Grandfather's Dance

It was egg hunt day at the library last Saturday, and I hoped to take advantage of the large number of children coming in. So I hauled all the children's books left over from the book sale downstairs, and set up shop. Business was, sadly, slow, so I had time to read a new book-- Grandfather's Dance, the fourth in the series by Patricia MacLachlan that began with Sarah, Plain and Tall. I was very happy to revisit the Witting family again, and to see that all was going well; after the hard times they went through out there on their prairie farm, it is nice to see that a. none of the children have died b. they are prosperous enough to afford a new car without fretting about it.

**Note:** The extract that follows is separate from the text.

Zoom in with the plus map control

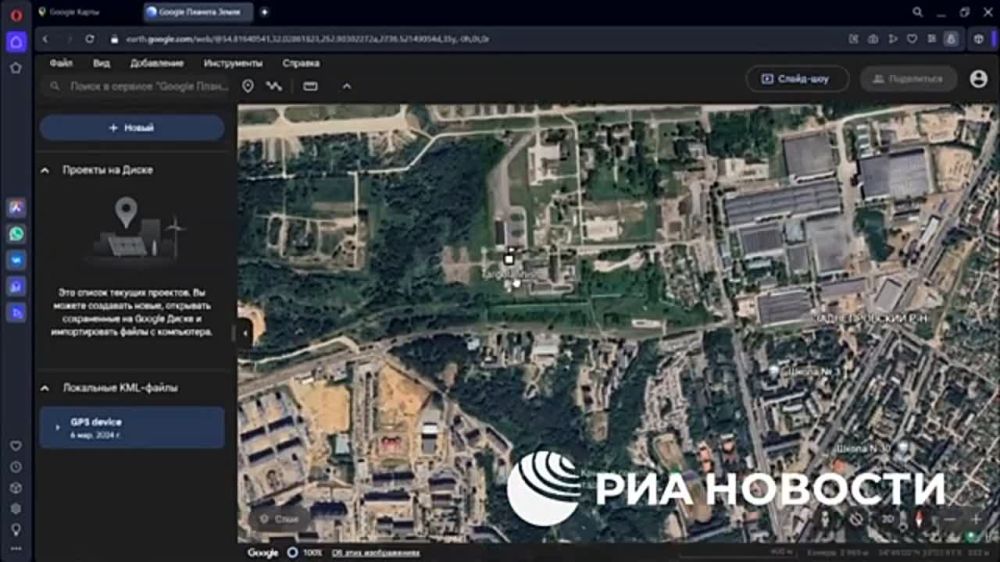pos(976,519)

This book describes a happy time--Anna, the oldest daughter, is getting married; the aunts come from faraway Maine, and little Jack, the youngest of the family, is cute as a button in his love for his grandpa, who is now fully a part of the family after a long period of alienation. But then it gets sad, and I sat next to my boxes of books with tears running down my cheeks, which would have put off my customers had they not been outside egg hunting.

I didn't read any of MacLachlan's books until I was a grown-up--as a child, I had no interest reading about someone described as plain and tall, and nobody urged it on me. I'm not sure what I would have made of this series. As a child, I revelled in the detail of Laura Ingalls Wilder, and I think I would have found these books too short and sparse. As an adult, I admire MacLachlan's clean prose, and think these books are beautiful, but I still wish they were longer--this one only lasted me half an hour.